En el Estado, el año pasado, el turismo fue el primer aportador al PIB, con un 14,6%, por delante de la construcción, el comercio y la sanidad. Y dentro del turismo, la hostelería marcaba paquete: 277.539 bares y restaurantes, uno por cada 175 habitantes, con 1,7 millones de trabajadores que aportaron un 4,7% al PIB. En Euskadi íbamos en el pelotón de cabeza, con 51.000 trabajadores en 13.628 locales que generaban 5.000 millones de euros y un 4% del PIB. Solo en Euskadi tenemos/teníamos más locales que once de los países de la Unión Europea (UE). Podremos decir que en Irlanda beben mucha cerveza, pero aquí hay más bares. Que nadie se ofenda ni se sienta menospreciado, pero somos un país bien surtido de camareros y camareras.
Ante estas elocuentes cifras, prohombres de la hostelería y la restauración quieren destacar el papel cultural, social y económico de bares, restaurantes, chiringuitos y demás centros gastronómicos en nuestra sociedad como parte sustancial de lo nuestro y para protegerlo han solicitado que sean declarados patrimonio de la Humanidad.
Cuando una era más joven y asumía que aquel 1 de enero de 1986 la entrada en la UE era un buen comienzo para despegar el vuelo hacia metas industriales, científicas, tecnológicas y de generación de riqueza con más plusvalía, no creyó a quienes auguraban que nuestra entrada en ese mercado sí nos proporcionaría mayor riqueza y bienestar, pero no como generadores de patentes en ciencia, tecnología e innovación, sino como prestadores de servicios de hotelería y hostelería. Bien se vio en la época dorada inmobiliaria del ladrillo aznariano y ahora, en la dependencia de nuestra economía del turismo y de la prestación hostelera. Con las restricciones de horarios y de espacios por razón del coronavirus se han quedado al pairo y son, con mucha diferencia, los más perjudicados. El problema es que son muchos, quizá demasiados.

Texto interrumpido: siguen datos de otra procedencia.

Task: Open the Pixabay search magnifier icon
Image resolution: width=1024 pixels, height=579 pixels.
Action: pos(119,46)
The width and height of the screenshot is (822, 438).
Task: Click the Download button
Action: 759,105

Si esto es una crisis de grueso calibre, o eso creo, y de las crisis solo se puede salir cambiando, me pregunto si no sería el momento de plantearse un cambio de modelo productivo, empezar a distanciarnos un poco de bares y restaurantes y dirigirnos hacia una economía que no dependa de otros. Con tanto camarero libre que hay hoy y la cantidad de técnicos digitales que se necesitan, quizá pudiera comenzarse una reconversión equilibradora¡ Vamos, digo yo.